§ **Text block**
########
The Genie: GLM-4.7 1-bit
"Phenomenal cosmic power... itty bitty living space."
To follow up on our test and review of MiniMax M2.x 2-bit, I figured I'd see this to its logical conclusion and find the most capable model I could stuff into my 6 RTX 3090s' VRAM. Unfortunately, Kimi K2.5 was still too large, but we've enjoyed GLM-4.7-Flash so much that I figured GLM-4.7 was worth a try.
In order to do this, we picked a really big model and chose the 1-bit quantization. The specific model is UD_IQ1_M from Unsloth's HuggingFace page. The model clocks in at ~108GB, which doesn't leave a lot of room for everything else with our total VRAM at 144GB. We had to quantize the KV cache to FP8, and we're only using 128K context because of out-of-memory crashes at 180K.
In all, it's a very good model. I am satisfied with the quality despite the heavy quantization, and I also can tolerate the tokens per second, although it is meaningfully slower than MiniMax M2.5 or Qwen3-Coder-Next.
The extent of our testing so far are the performance baselines presented here, writing this blog post, and creating my meal plan and grocery list for the week. Generally, I'd say it passed. Enjoy.
Hardware and Model
System Specs
- GPUs: 6x NVIDIA RTX 3090 (24GB VRAM each, 144GB total)
########
§ **Action item A**
According to the GLM-4.7 post, why was the model run with only 128K context?
§ **Action item B**
Reproduce the part of the GLM-4.7 post starting at "In order to" and ending at "it passed. Enjoy.".

§ **The data**
########
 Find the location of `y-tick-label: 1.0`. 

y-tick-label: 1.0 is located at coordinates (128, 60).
########
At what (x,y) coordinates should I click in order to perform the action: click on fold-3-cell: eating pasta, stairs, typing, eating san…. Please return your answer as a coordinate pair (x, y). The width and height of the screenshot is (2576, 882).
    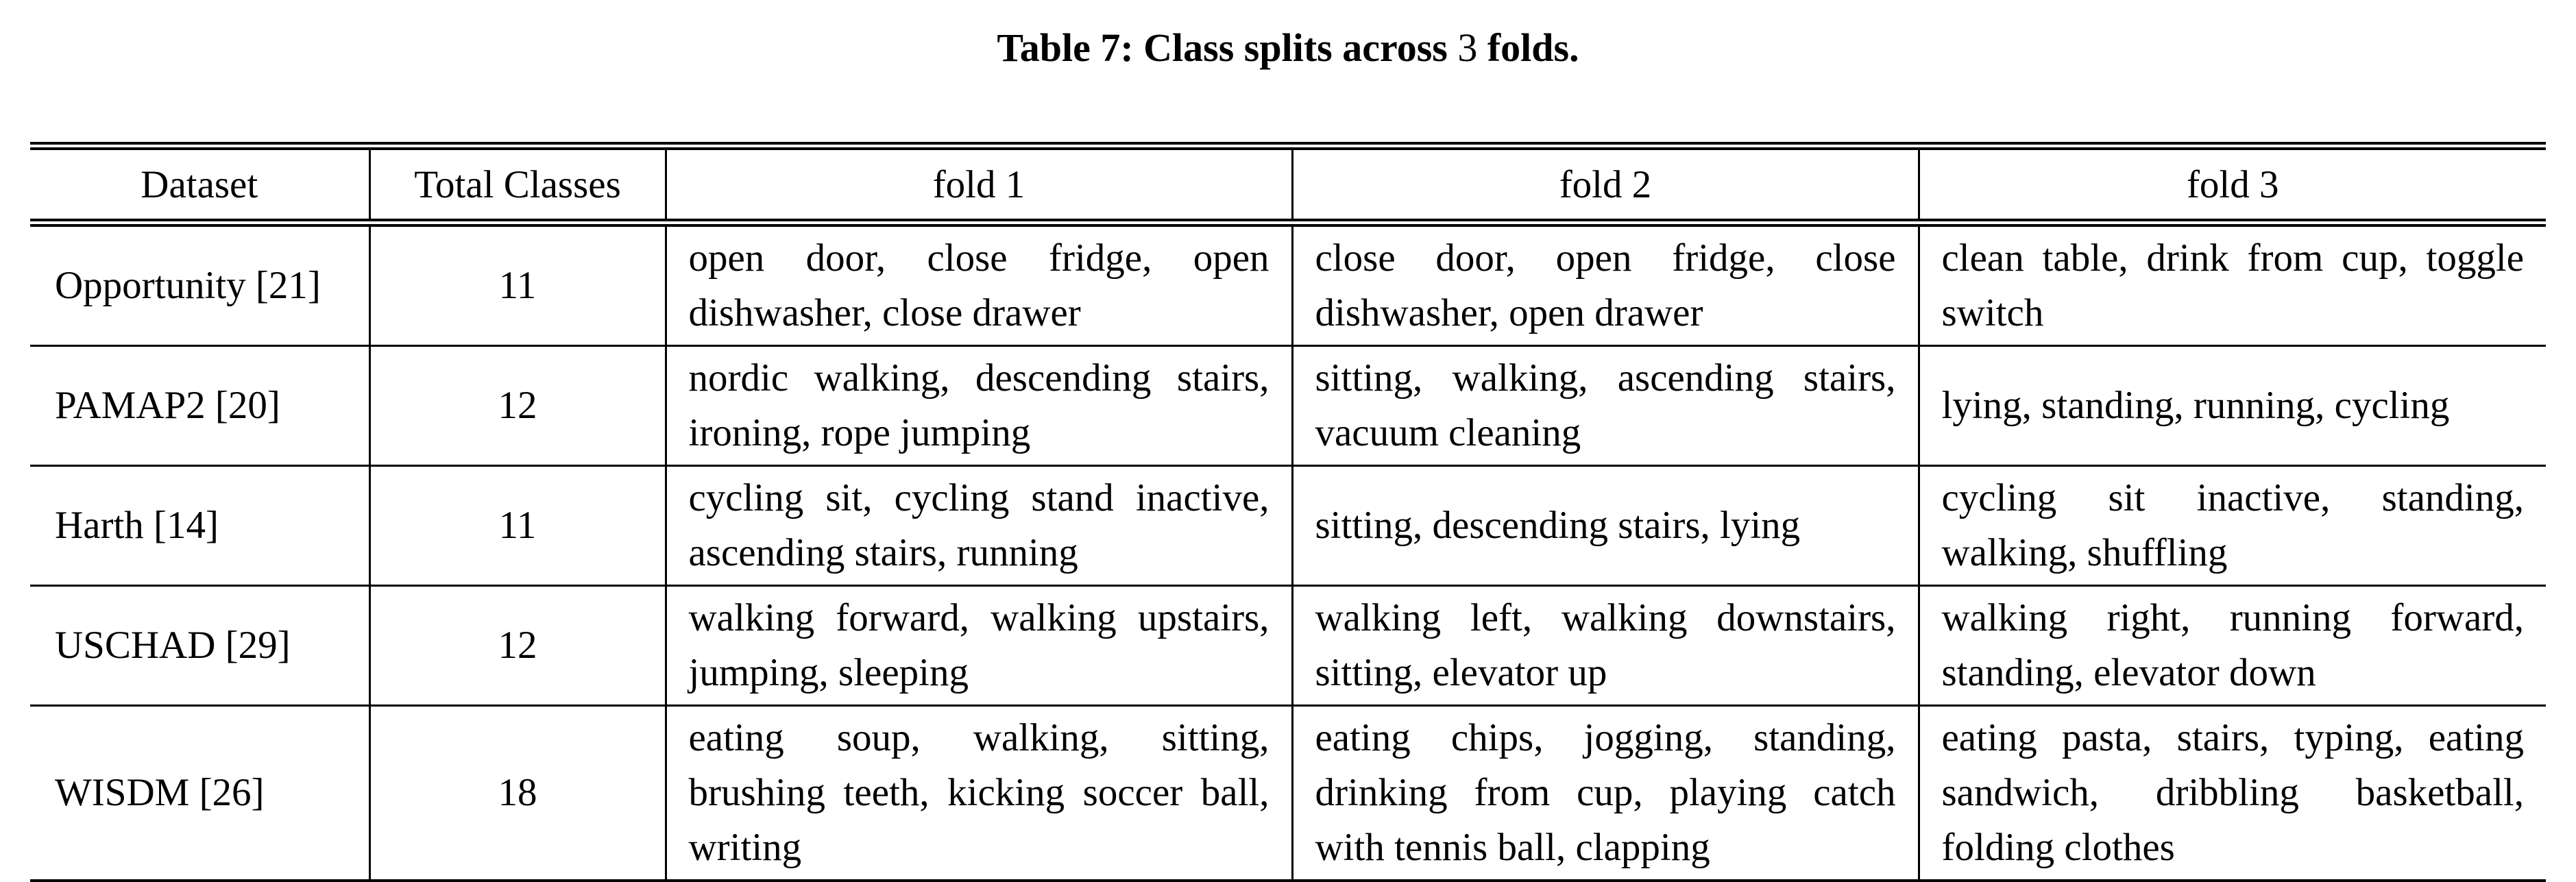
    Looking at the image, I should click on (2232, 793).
########
§ **Answer section A**
Because it hit out-of-memory crashes at 180K context.

§ **Answer section B**
In order to do this, we picked a really big model and chose the 1-bit quantization. The specific model is UD_IQ1_M from Unsloth's HuggingFace page. The model clocks in at ~108GB, which doesn't leave a lot of room for everything else with our total VRAM at 144GB. We had to quantize the KV cache to FP8, and we're only using 128K context because of out-of-memory crashes at 180K.
In all, it's a very good model. I am satisfied with the quality despite the heavy quantization, and I also can tolerate the tokens per second, although it is meaningfully slower than MiniMax M2.5 or Qwen3-Coder-Next.
The extent of our testing so far are the performance baselines presented here, writing this blog post, and creating my meal plan and grocery list for the week. Generally, I'd say it passed. Enjoy.